Point-junction and alkali-assisted surface selenium diffusion: Unveiling a two-step method for enhancing the efficiency of VTD-SnS thin-film solar cells

Abstract

Surface and interface engineering in thin-film solar cells (TFSCs) is vital for optimizing charge carrier dynamics, reducing recombination, enhancing material properties, and ultimately improving efficiency and overall performance. In this study, e-beam evaporation was used to deposit selenium (Se) onto tin sulfide (SnS) absorber layers with a thickness of 10 nm to 50 nm. The Se layer optimization was validated using various characterization techniques, which confirmed the formation of micro-sized openings via Se droplet deposition.
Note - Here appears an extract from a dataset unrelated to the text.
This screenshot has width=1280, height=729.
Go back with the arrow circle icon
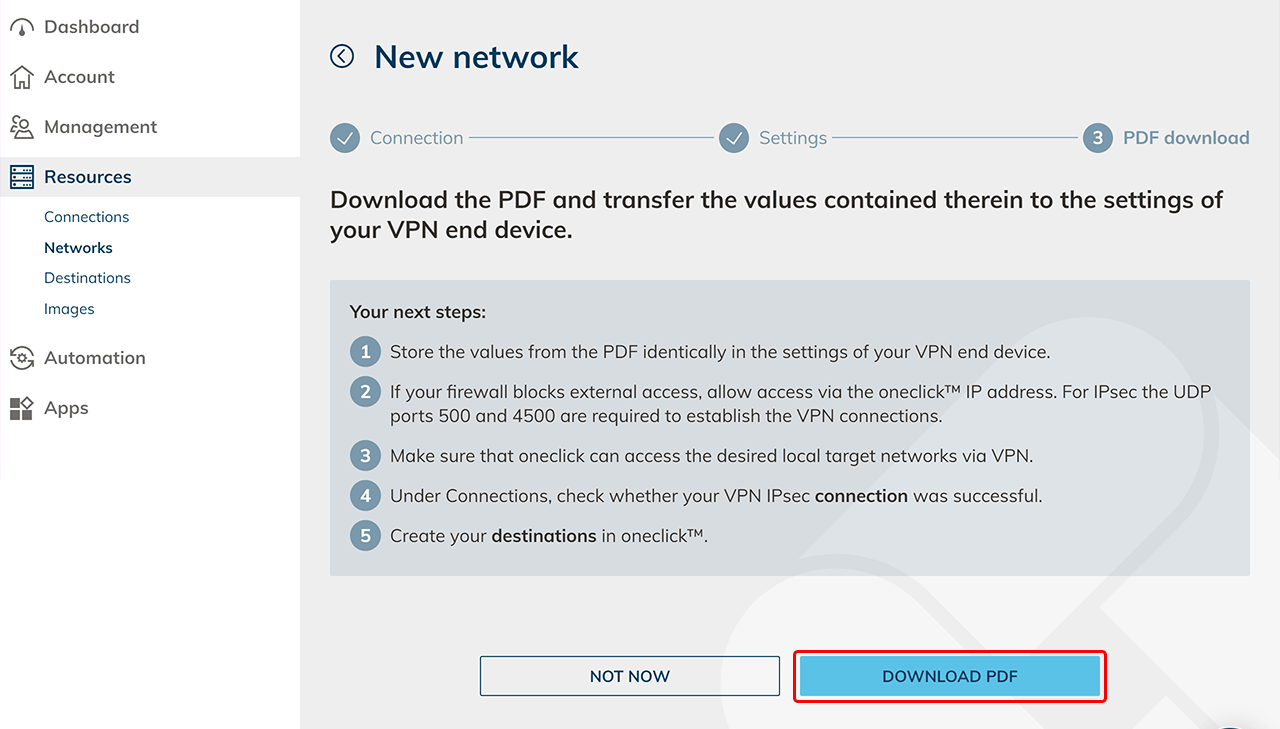342,57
This Se passivation-plus-local opening geometry plays a crucial role in forming point junctions with the n-type CdS during cell fabrication, presenting a novel approach in state-of-the-art technology. The results revealed a significant enhancement in the conversion efficiency of the SLG/Mo/SnS/Se/CdS/i-ZnO/AZO/Al device to 3.01 % (VOC = 0.326 V, JSC = 20.21 mA cm−2, and FF = 0.45) with 30 nm Se layer deposition. Furthermore, a 30 nm-thick NaF-assisted Se layer was deposited to improve device performance. The diffusion of both Se and Na into the SnS substrate was validated using XRD, SEM, EDS, AFM, and XPS. The power conversion efficiency (PCE) of the SLG/Mo/SnSSe-NaF/CdS/i-ZnO/AZO device was further enhanced to 3.70 % (VOC = 0.340 V, JSC = 22.56 mA cm−2, and FF = 0.48). This enhancement is attributed to the creation of localized junctions via Se surface passivation, and the concurrent SnSSe formation induces band gap tuning and increases the grain size, contributing to additional PCE improvement during Na-assisted Se diffusion.